日本アタッチメイト カントリーマネージャー 高須賀敦氏
 クライアントPCで広く利用されているWindowsは、ほぼ毎月脆弱性の修正パッチがリリースされており、ウイルス被害や機密情報漏えいなどを防止するセキュリティ対策として適用が必須とされている。ところがパッチ管理を各PCの利用者に任せると適用漏れが発生しセキュリティホールとなる危険性がある。そこでパッチ管理を一元化し、管理者から各PCに自動配布するなどの機能を持つデスクトップ管理ツールが注目されており、各ベンダーから発表されている。

 その中で日本アタッチメイト株式会社は、インターネットによるウイルス被害がまだ一般的でなかった1995年からデスクトップ管理ツール「NetWizard」を展開している。そして3月からはもともとの製品から機能を絞ることでPC1台あたり年間3,200円から(101~500ユーザー)のサービスを展開している。同社のカントリーマネージャー高須賀敦氏にデスクトップ管理ツールの現状を聞いた。


機能の“切り売り”により低価格化を実現

 高須賀氏によると、ユーザーのデスクトップ管理ツールへの関心は2003年のMS Blasterの大流行以降、急速に高まったという。「それまでは各PCのインベントリを収集し資産管理のレポートを作成するのが主な機能だった」。その後ウイルスなどによる被害からの復旧作業や日常の管理が思いのほか大変でコストもかかると気づいた管理者らが「“手軽にできないか”と思い始めたのが関心の高まりの理由ではないか」と高須賀氏は分析する。

 またユーザーのほとんどは、社内PCが100台を超える規模の企業だという。「それ以下の企業ではIT管理者やPCに詳しい人がボランティアで管理していることが多いが、100台を超えるとそれも限界となる」ことから、この数字が出てくるようだ。

 しかしいくらパッチ管理が重要かつ煩雑なものでもコストは最小限に抑えなくてはならない。デスクトップ管理ツールにはパッチ配布のほかにもさまざまな機能を盛り込んでいる分、PC1台あたり年間1万円以上かかるものも多い。高須賀氏は「米国ではこの程度でのコストでも受け入れられているため、日本にも同じモデルで展開し苦戦しているベンダーもある」と指摘。「アタッチメイトでは国内市場を分析し、米国本社の製品を日本ユーザー向けに再構成して“切り売り”をすることを始めた」と柔軟な姿勢をアピールする。


パッチやソフトの配信パターン
 それでは切り売りされる同社製品はどのような機能を持つのだろうか。最低価格となる「NetWizard BASE」は「ソフトウェア配信」と「ハード/ソフトウェア情報収集」が主な機能となっている。前者は、パイロットとなるPCを利用してソフトのインストール前とインストール後のファイルとレジストリの変更部分を記録し、アプリケーションやパッチをクライアントPCへインストールするスクリプトを自動生成してリモートインストールを行うのが基本となる。Windows XP SP2の一斉適応も可能だ。スクリプトは専用のエディタで編集も可能で、パイロットPCと異なるバージョンのOSが稼働するPCに対応するスクリプトの生成も容易にできるという。一方後者は、クライアントPCのOSのバージョンやハードウェア構成、インストールされているソフトウェアなどの情報を集めて管理することが可能だ。
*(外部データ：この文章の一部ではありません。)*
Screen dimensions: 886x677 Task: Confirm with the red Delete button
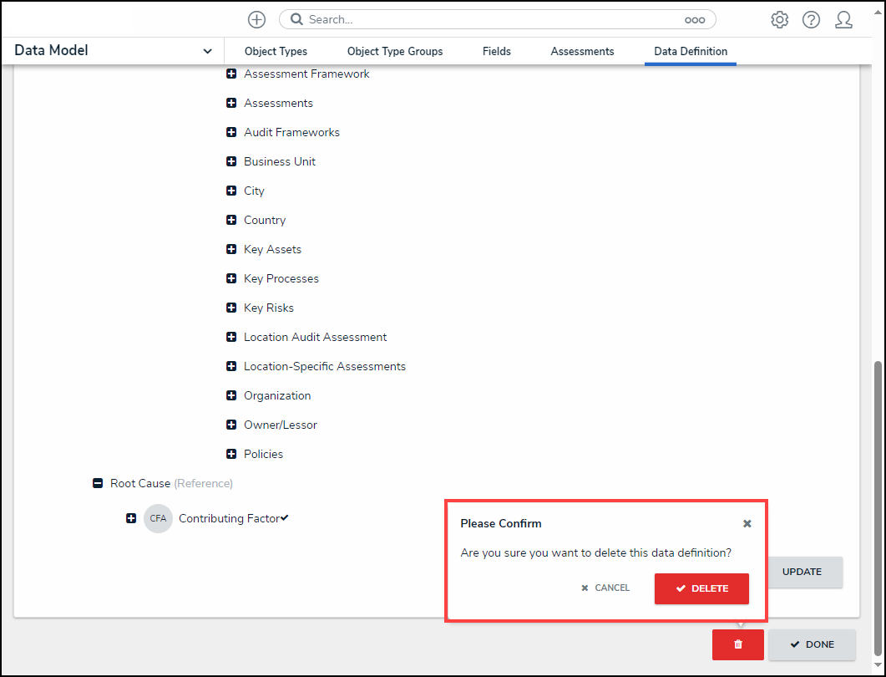tap(701, 588)
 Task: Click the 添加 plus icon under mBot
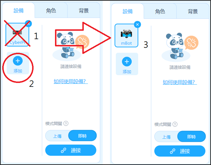click(127, 62)
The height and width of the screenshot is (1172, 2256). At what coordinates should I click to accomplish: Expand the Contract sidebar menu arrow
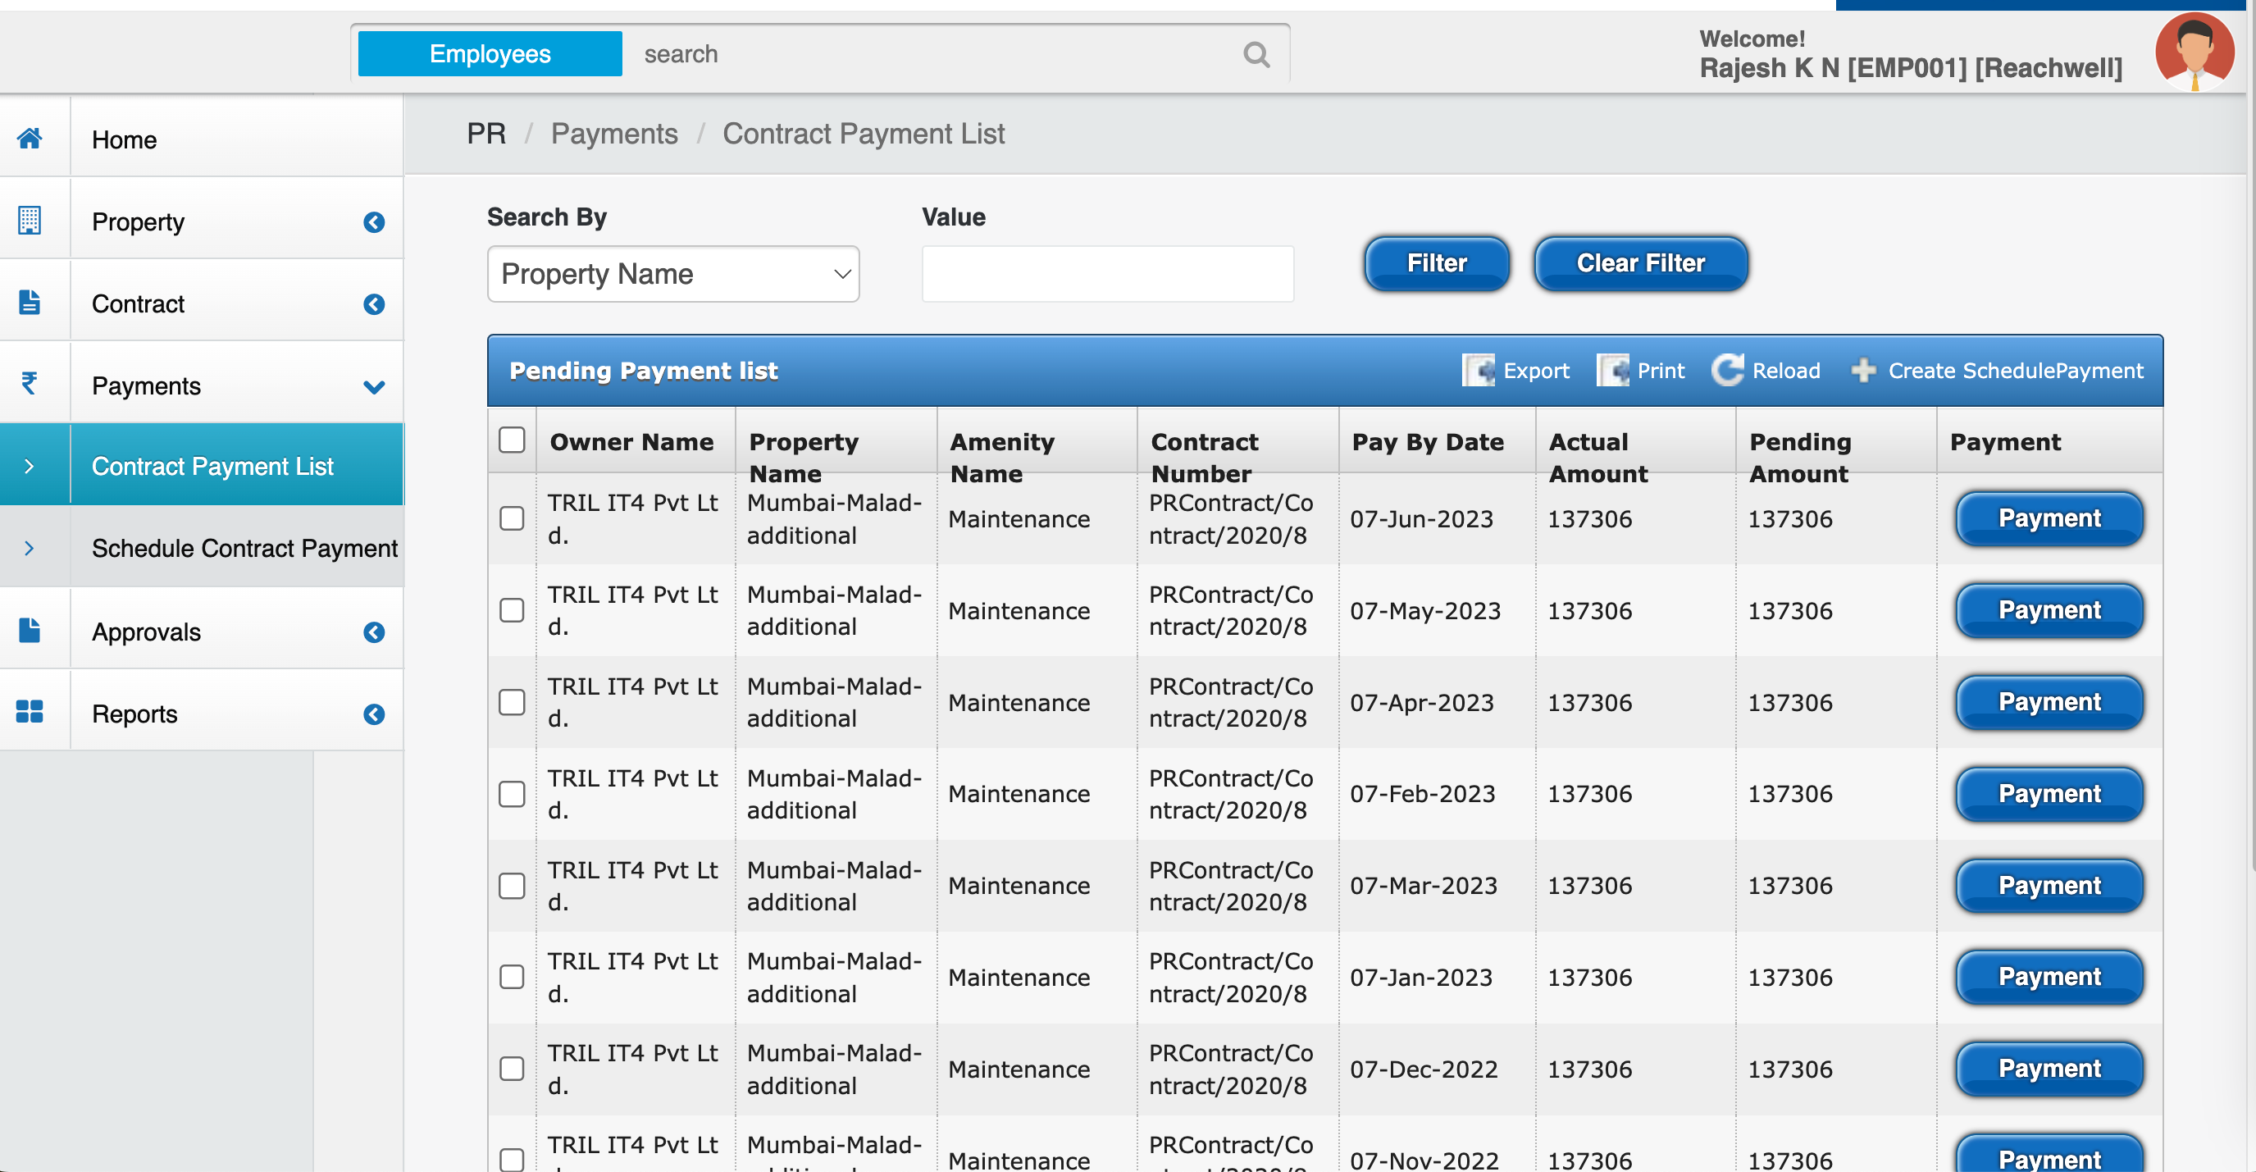[374, 304]
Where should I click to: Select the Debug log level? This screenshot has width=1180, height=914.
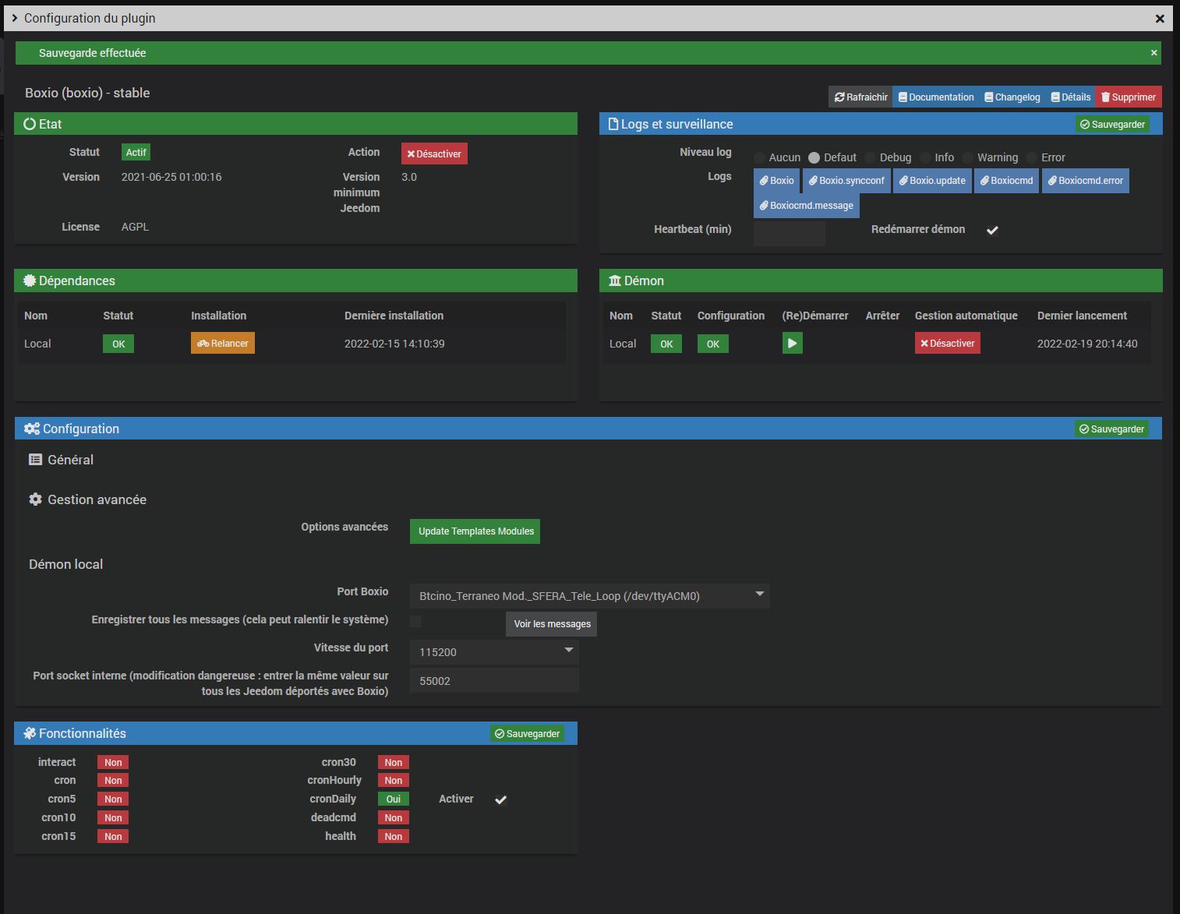point(871,158)
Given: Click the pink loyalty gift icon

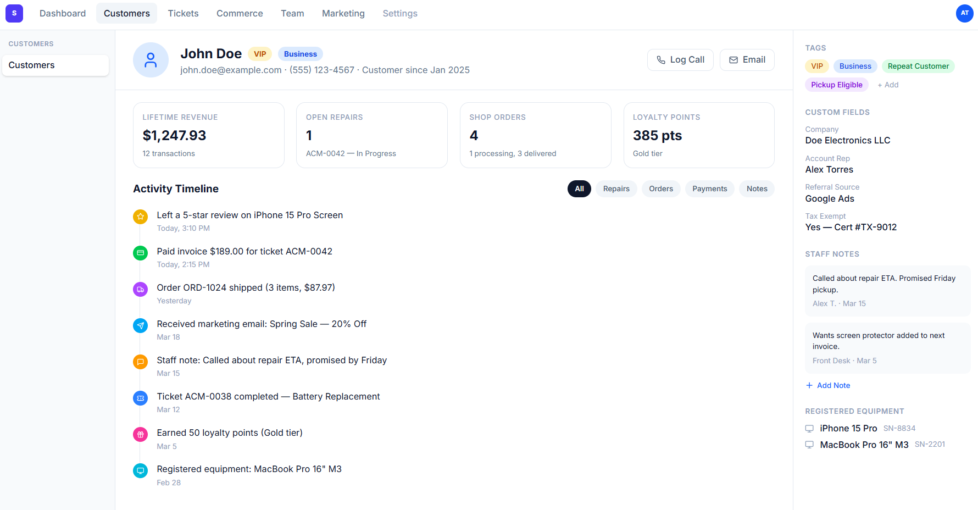Looking at the screenshot, I should point(141,434).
 さらに同社では、マイクロソフトがパッチをリリース後、その日のうちにパッチやスクリプトをメールで管理者に送付するサービスも提供している。「クライアントPCのバージョンなどを意識する必要がなく、パッチを当てるかどうか、ユーザーはそれだけを検討すればいい」と高須賀氏は強調する。


パッチ適用の流れ パッチ公開日に送られてくる、スクリプトが添付されたメールの例 スクリプト適用イメージ

他社のASPサービスに技術を提供

 高須賀氏は、ツールの切り売りを始めた理由は2つあると説明する。1つはパッチ管理などニーズを絞って導入してもらい、企業内ネットワークが大きく複雑になった後にさらに便利なツールを提案すること。もう1つは、すでにインベントリ収集ツールを導入しているユーザーに併用して使ってもらうことだ。「パッチやファイル配布機能は他社製品より優れていると自負しており、導入効果は大きい」という。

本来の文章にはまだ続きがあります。